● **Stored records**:
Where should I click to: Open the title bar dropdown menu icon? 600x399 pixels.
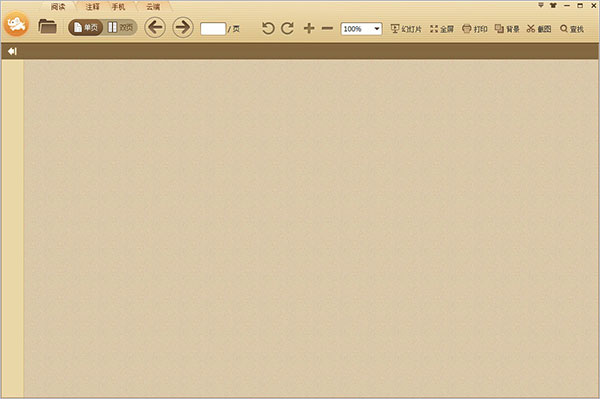tap(541, 5)
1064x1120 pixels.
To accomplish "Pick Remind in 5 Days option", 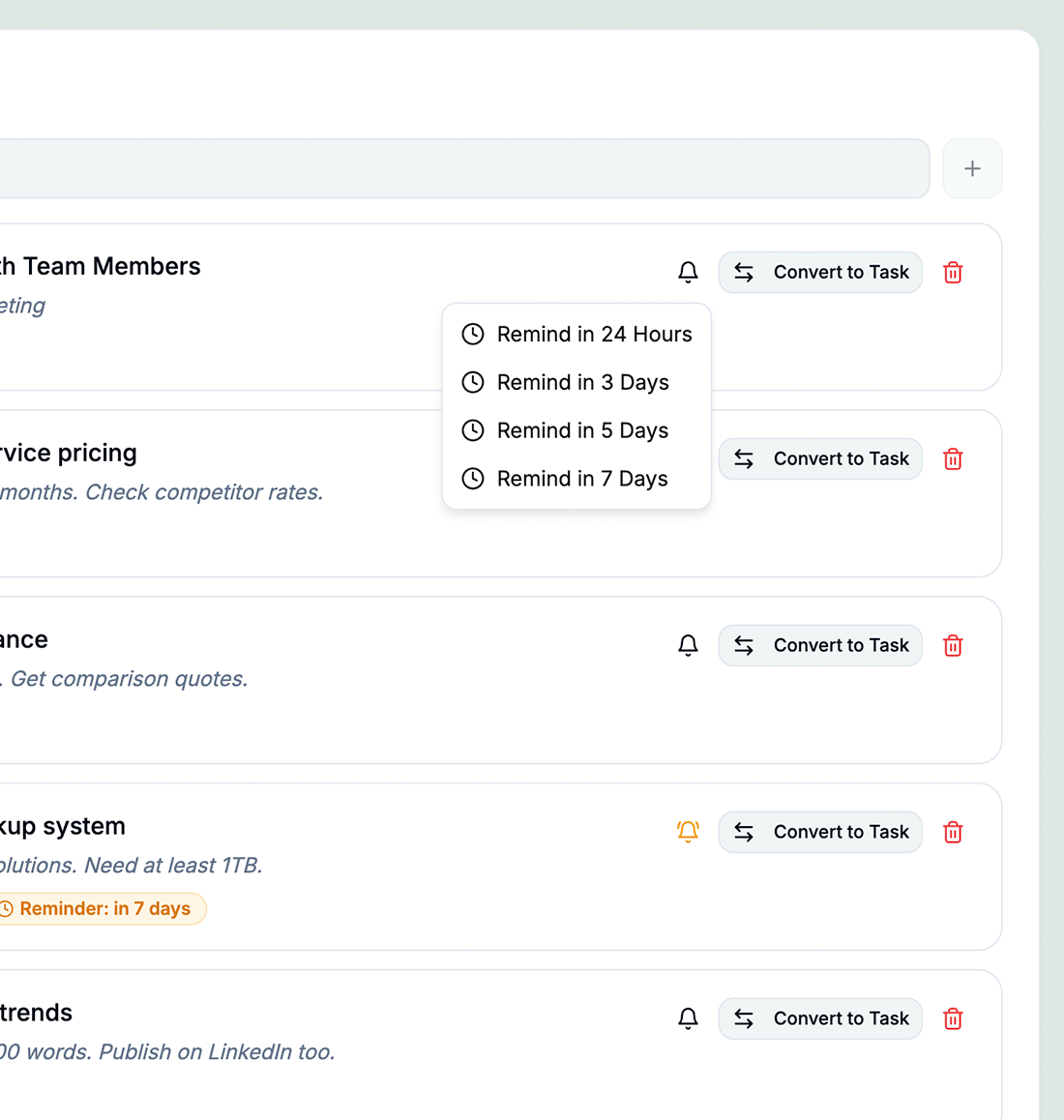I will (x=576, y=430).
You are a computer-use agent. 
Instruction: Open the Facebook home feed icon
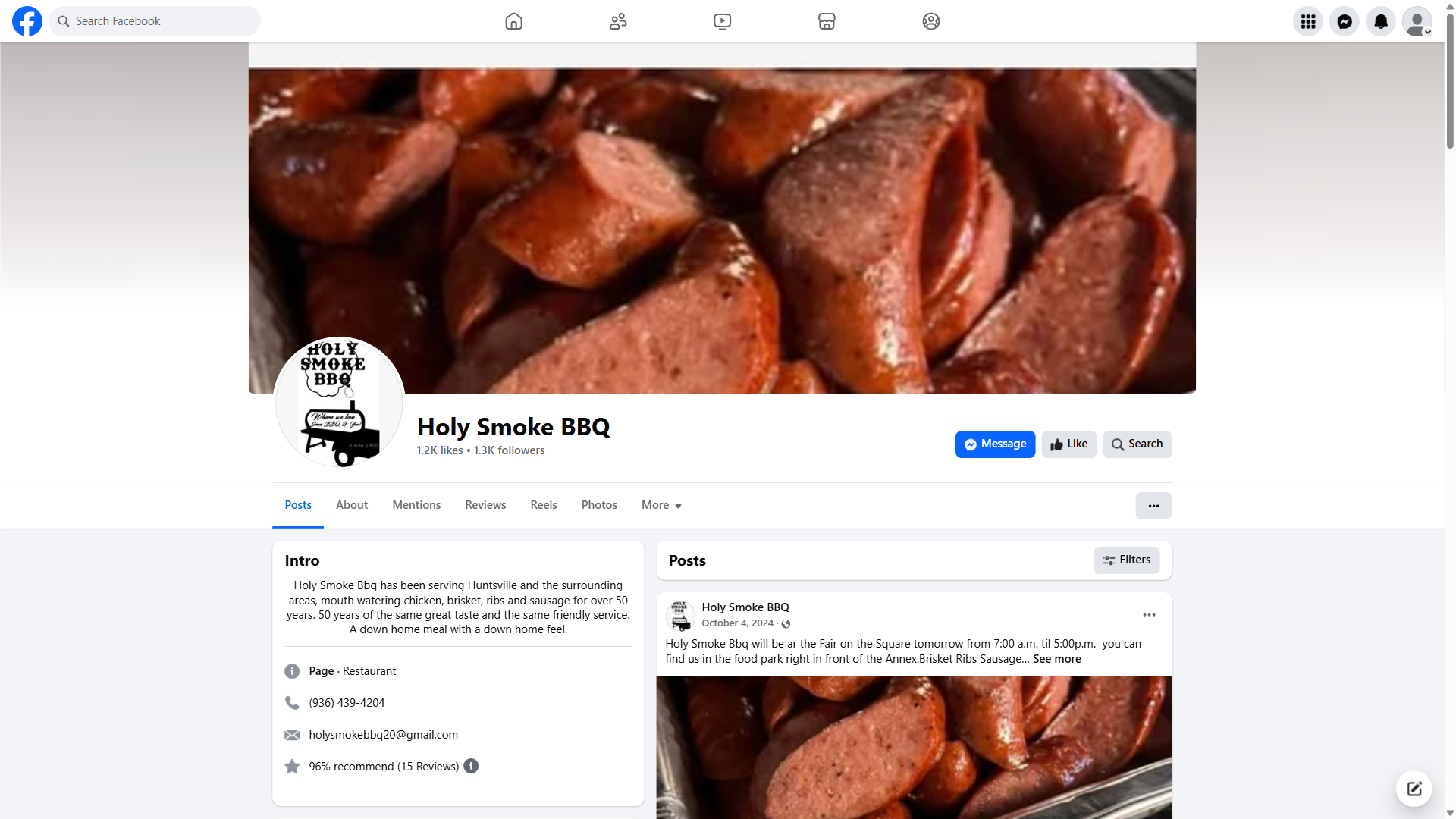pos(513,21)
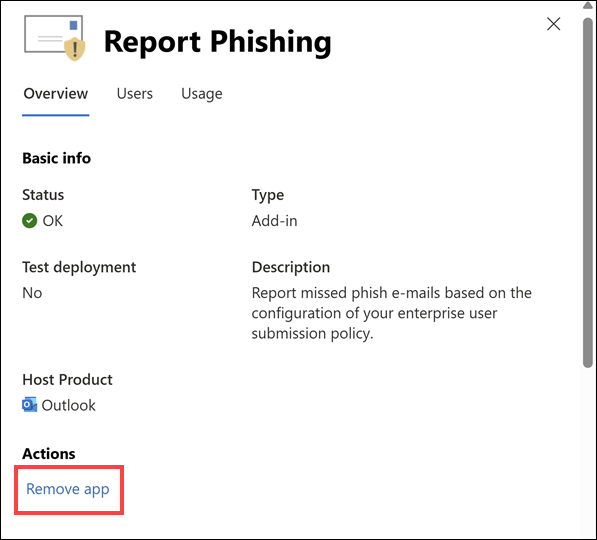Close the Report Phishing panel

click(x=553, y=24)
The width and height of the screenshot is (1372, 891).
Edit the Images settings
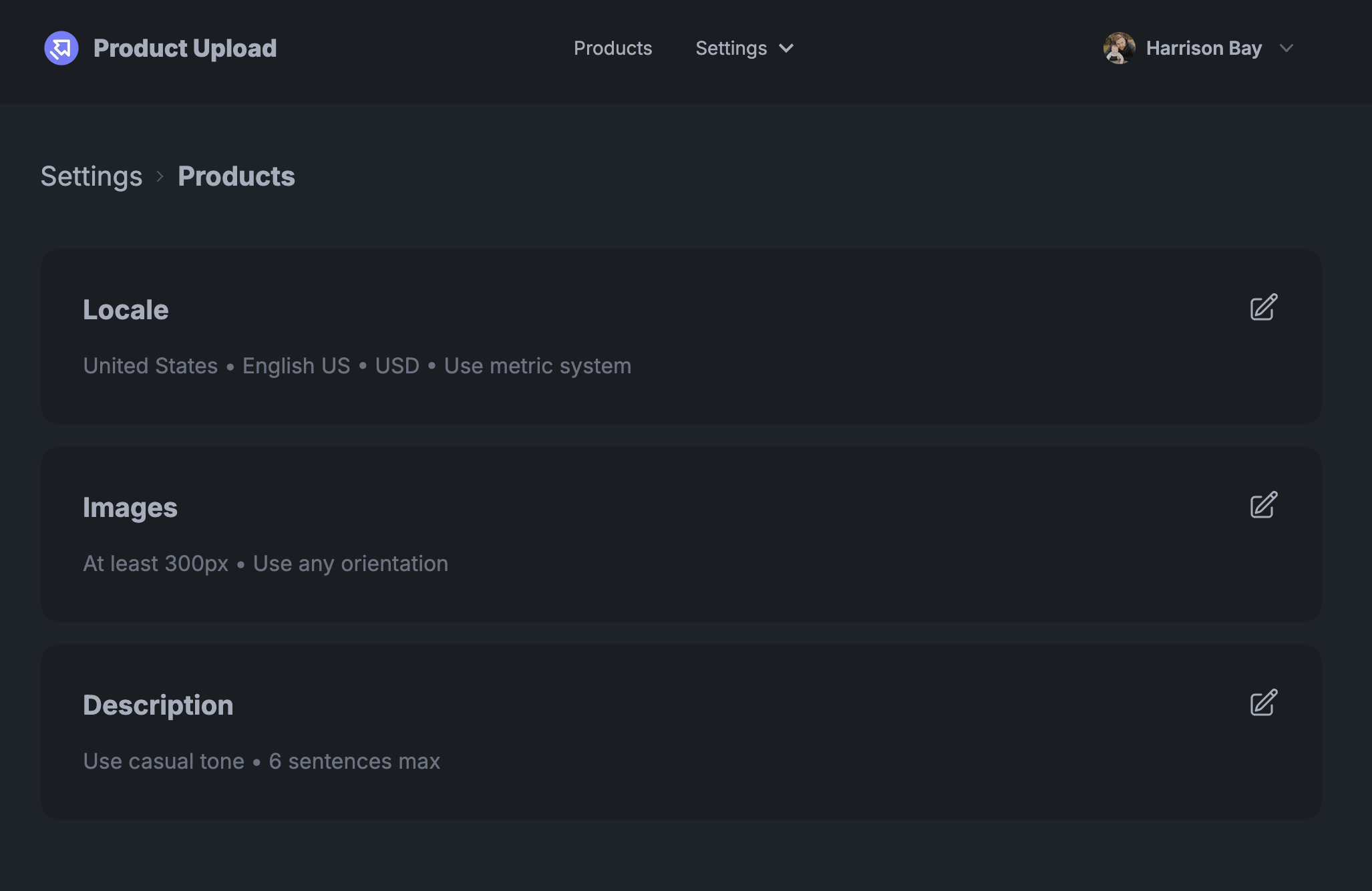pos(1264,505)
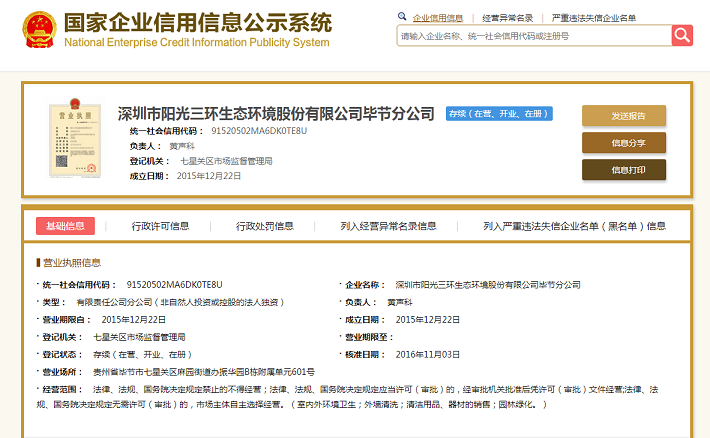Image resolution: width=710 pixels, height=438 pixels.
Task: Click the 发送报告 button
Action: coord(623,115)
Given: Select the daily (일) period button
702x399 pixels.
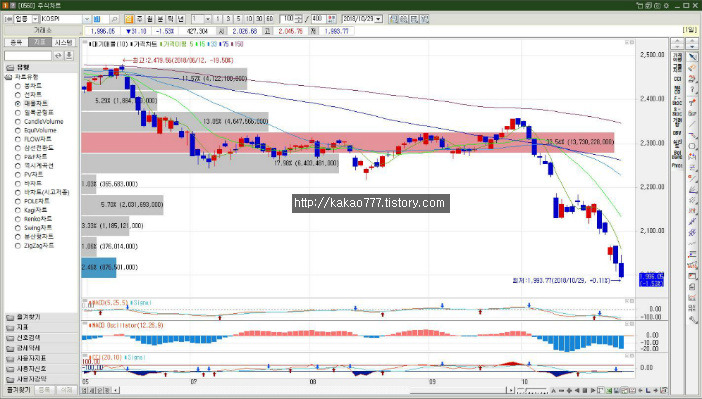Looking at the screenshot, I should [129, 19].
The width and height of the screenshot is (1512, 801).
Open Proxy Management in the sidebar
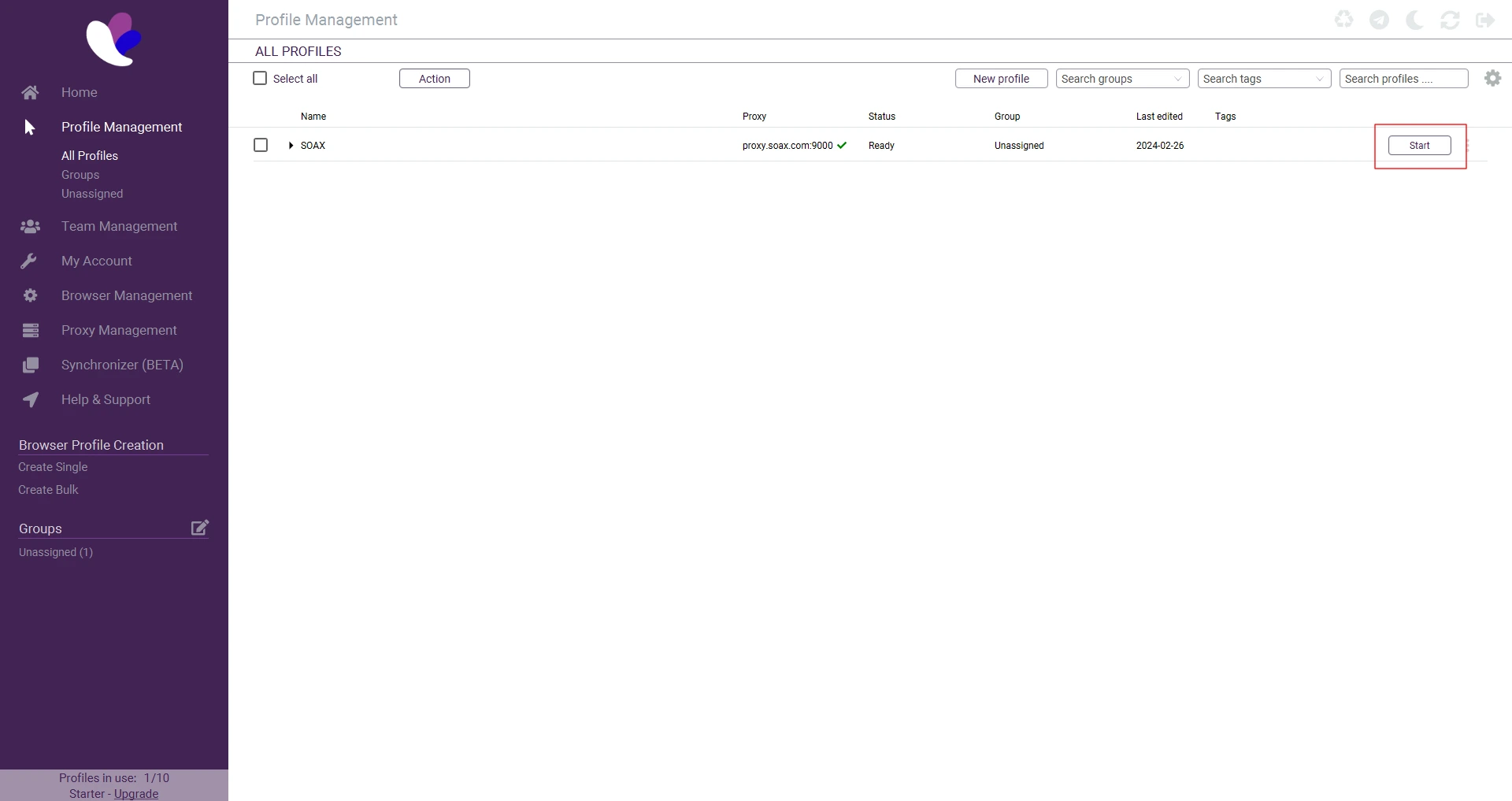(119, 330)
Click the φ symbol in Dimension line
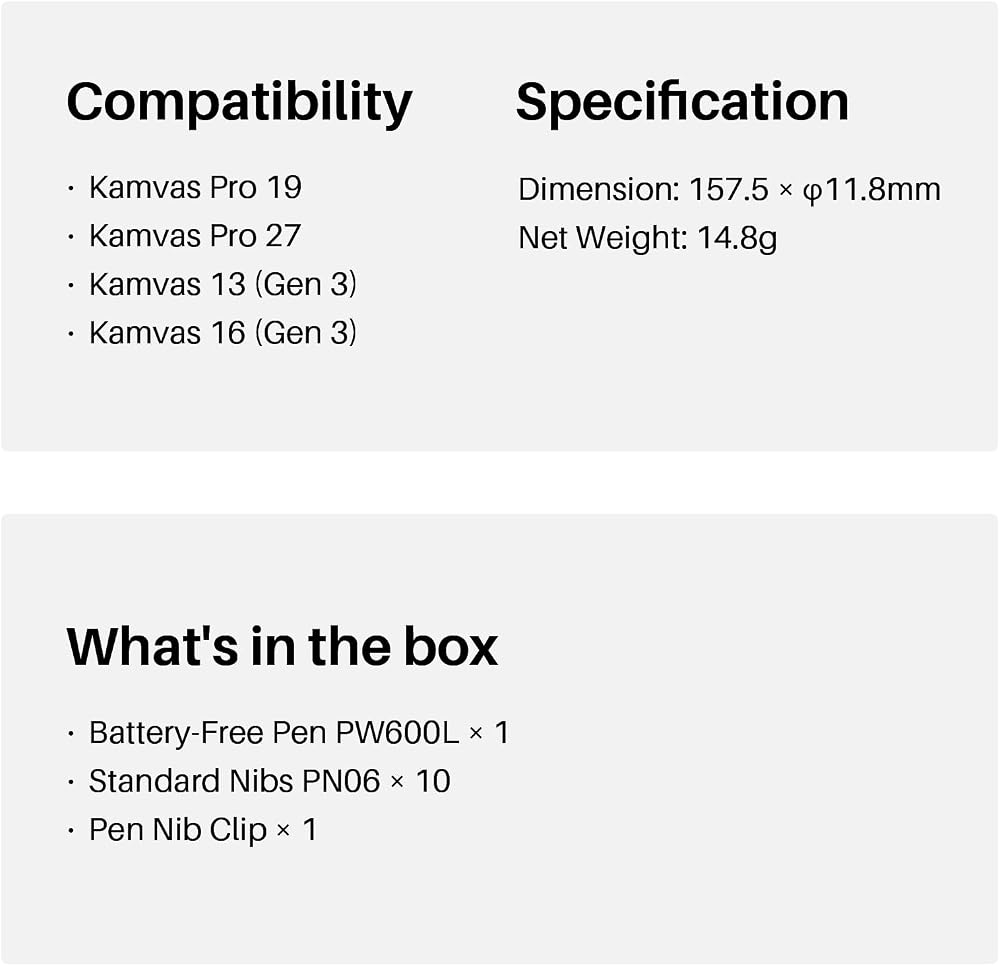Image resolution: width=1000 pixels, height=966 pixels. coord(812,193)
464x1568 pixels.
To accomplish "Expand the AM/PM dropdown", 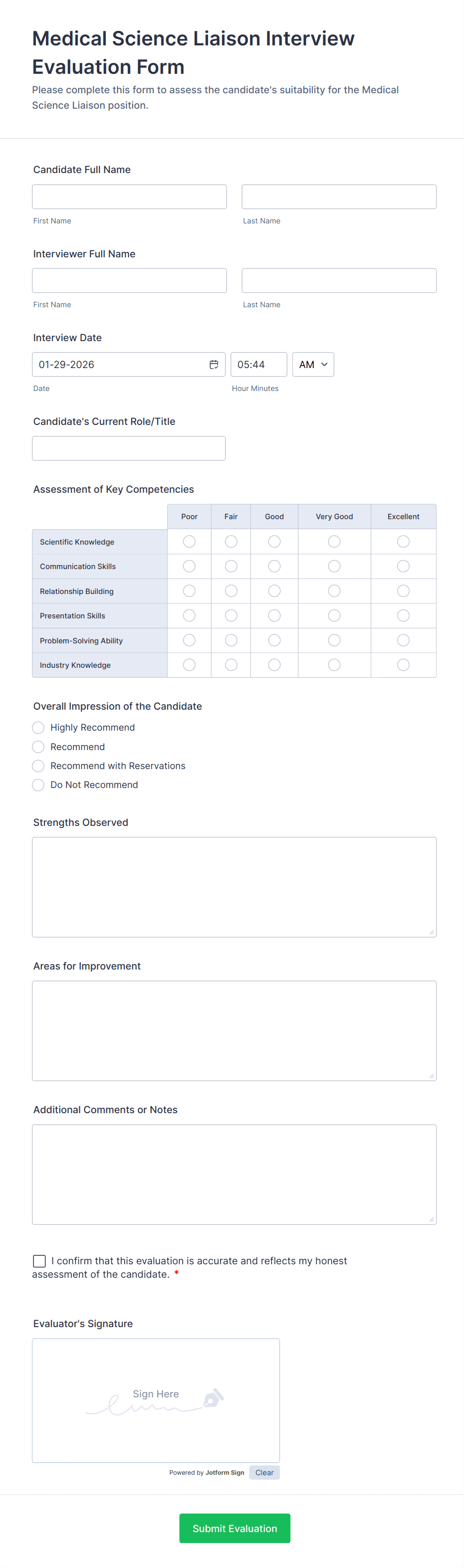I will pyautogui.click(x=313, y=365).
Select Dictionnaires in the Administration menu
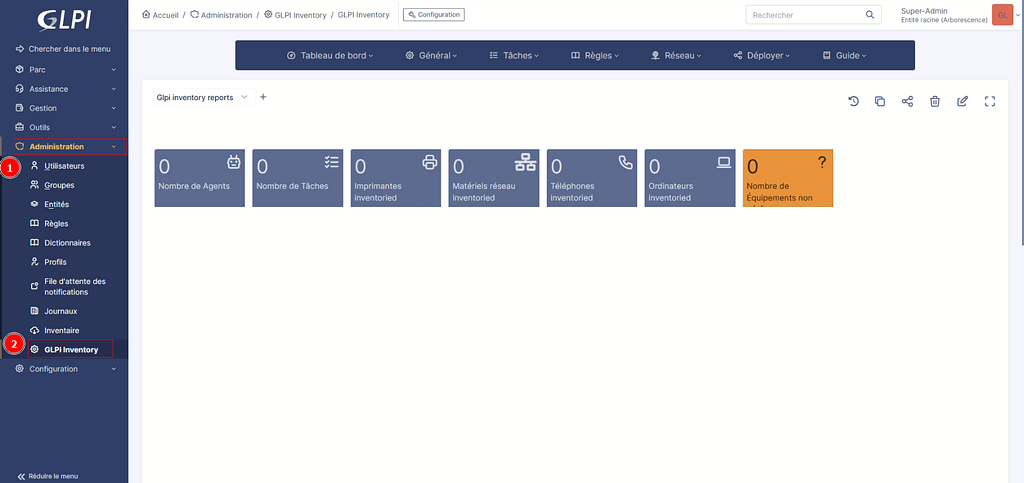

● **WHAT IS REQUIRED**: Report each line of the data in which "Select" occurs.

● **SOLUTION BELOW**:
Given: Select the daily (일) period button
Select Dictionnaires in the Administration menu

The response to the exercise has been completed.